All too often, those of us who invest are disconnected from a certain aspect of the investment process: we rarely know anything about the executives of the company in which we have placed our trust. We look at numbers, stock performance, historical highs and lows and many other facets, but other than a paragraph or two in the annual report or a slick photograph, what do we know of the individuals who run the company? The question is should executives of Publicly-Traded Companies undergo ethics training?
It is true, that we automatically may assume the executives of a “successful” company are brilliant or star marketers or are amazing tacticians, but we have all seen companies who have succeeded in spite of management or simply as the result of being at the right place at the right time. How many execs undergo ethics training?

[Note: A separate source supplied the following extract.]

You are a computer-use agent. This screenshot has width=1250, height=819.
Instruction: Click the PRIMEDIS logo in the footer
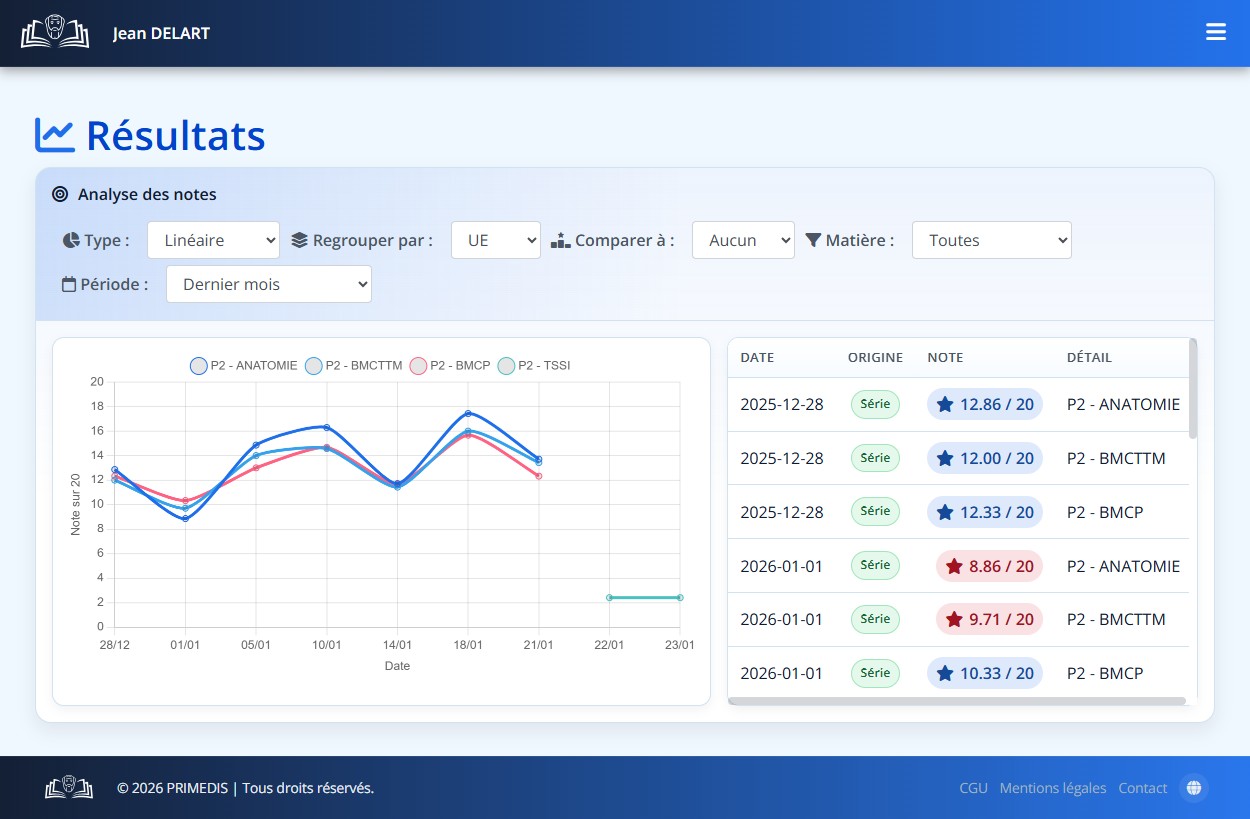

If we buy and hold a stock for the long-term, we would like to think that the management of the company can manage not only in good times, but in bad and we would hope they make good judgment and not bad choices. That is where good ethics and ethical training should come into effect.
Chipotle Meltdown
Chipotle has certainly had its share of challenges over the past couple of years, including ingredient contamination and labor problems. Once a Wall Street darling and a beacon of light for advocates of healthy, locally-sourced foods, Chipotle is now inadvertently embroiled in the world of cocaine.
In New York City, a narcotics trafficking ring used a rather “clever” method of cocaine distribution: they distributed and sold cocaine in a number of nightclubs, delis and drug stores (well, it is a drug!). The operation was doing about $4.3 million in sales.
The police were wise to the ring, and in fact the dealers sold to them on a number of occasions. The police were simply biding their time to see who was “using the service.” Enter Mark Crumpacker, Chipotle’s chief marketing and development officer. A good looking, athletic, mover and shaker, it is arguable that when people thought of the organization and its fight for responsible food practices, it thought of him.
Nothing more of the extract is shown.